前作『28日後…』の惨劇から半年が経過した。人の理性を失わせ暴力に駆り立てるレイジ・ウイルス感染者の封じ込めは成功し、現在も立ち入り禁止区域は残るもののロンドンでは移住希望者を迎えて都市復興が始まる。主人公もその一人だが、彼には気がかりなことがあった。レイジ・ウイルス禍の最中、感染者の襲撃を受けた彼は愛する妻を置き去りにして逃げてしまったのだ。はたして妻は生きているだろうか。生きているとしたらどう声をかけるべきだろうか。そんな折、立ち入り禁止区域で一人の感染者が発見される。それは主人公の妻だった…。

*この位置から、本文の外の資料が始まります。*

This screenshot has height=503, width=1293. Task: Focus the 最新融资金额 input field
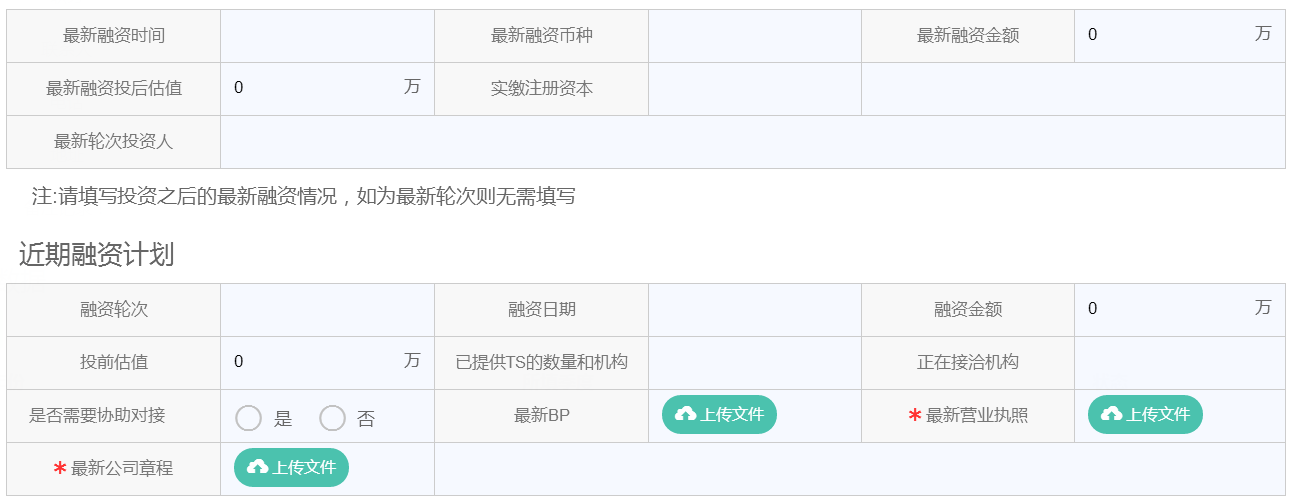tap(1165, 35)
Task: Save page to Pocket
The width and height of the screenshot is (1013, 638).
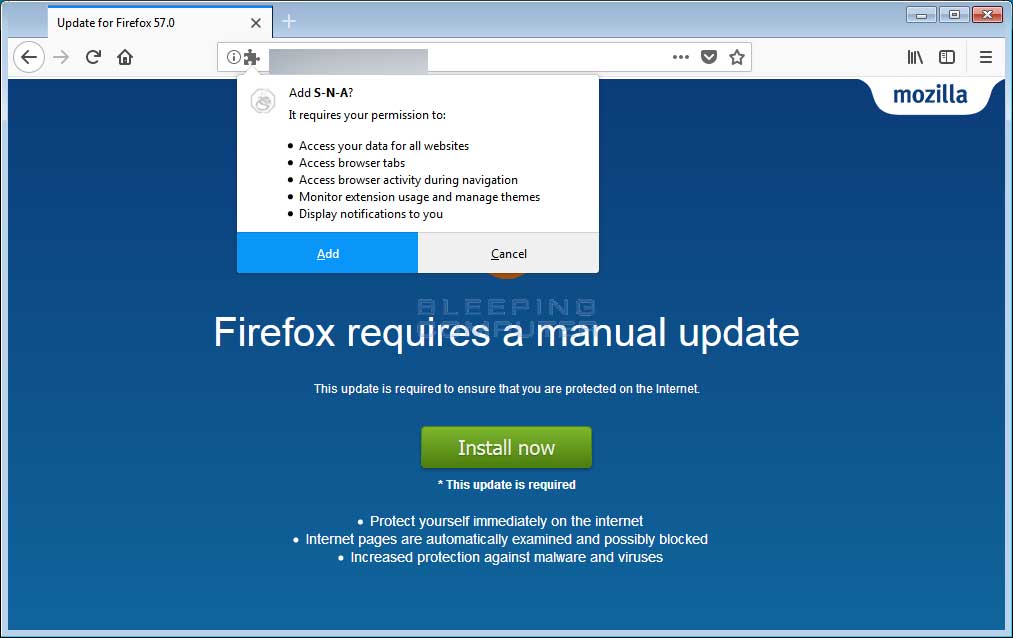Action: pyautogui.click(x=709, y=57)
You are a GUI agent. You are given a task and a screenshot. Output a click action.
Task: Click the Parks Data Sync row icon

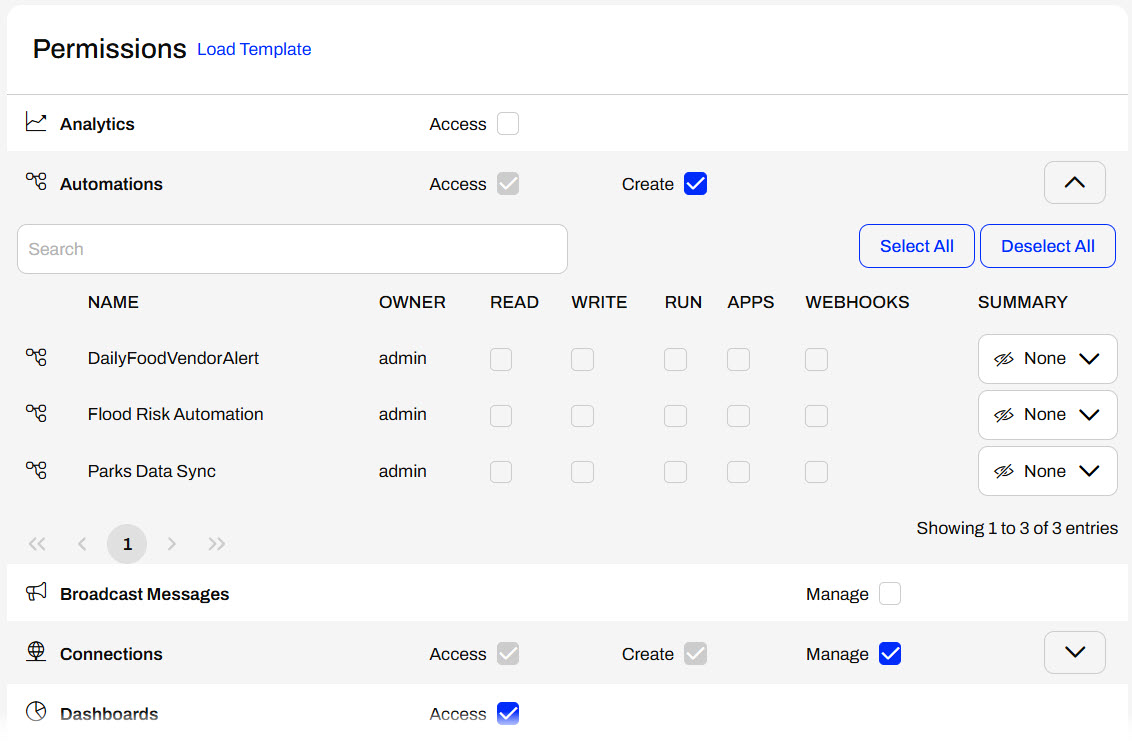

凶暴感染者映画といえば『28日後…』は外すことができないが、その続編『28週後…』も前作に負けず劣らずの傑作なので、ここではあえてこちらをプッシュ。全体的な完成度はさすがに前作に叶わないとしても一気に畳みかける怒濤の展開や豪快なゴア描写など、場面場面の熱量は前作を遙かに凌ぐ。ほんの一握りの善意や正義がガラスの安全地帯を燎原の火のように地獄に変えていく光景は圧巻で、その無常観は前作の爽やかなラストに対するあてつけのようにも見える。

妻を見殺しにした罪悪感を抱えつつも自分のしたことを正当化し続ける夫をロバート・カーライルが好演。ジョン・マーフィの透明なサウンドは人間の消えた終末風景をそれが地球のあるべき姿のように見せて、美しくも恐ろしい。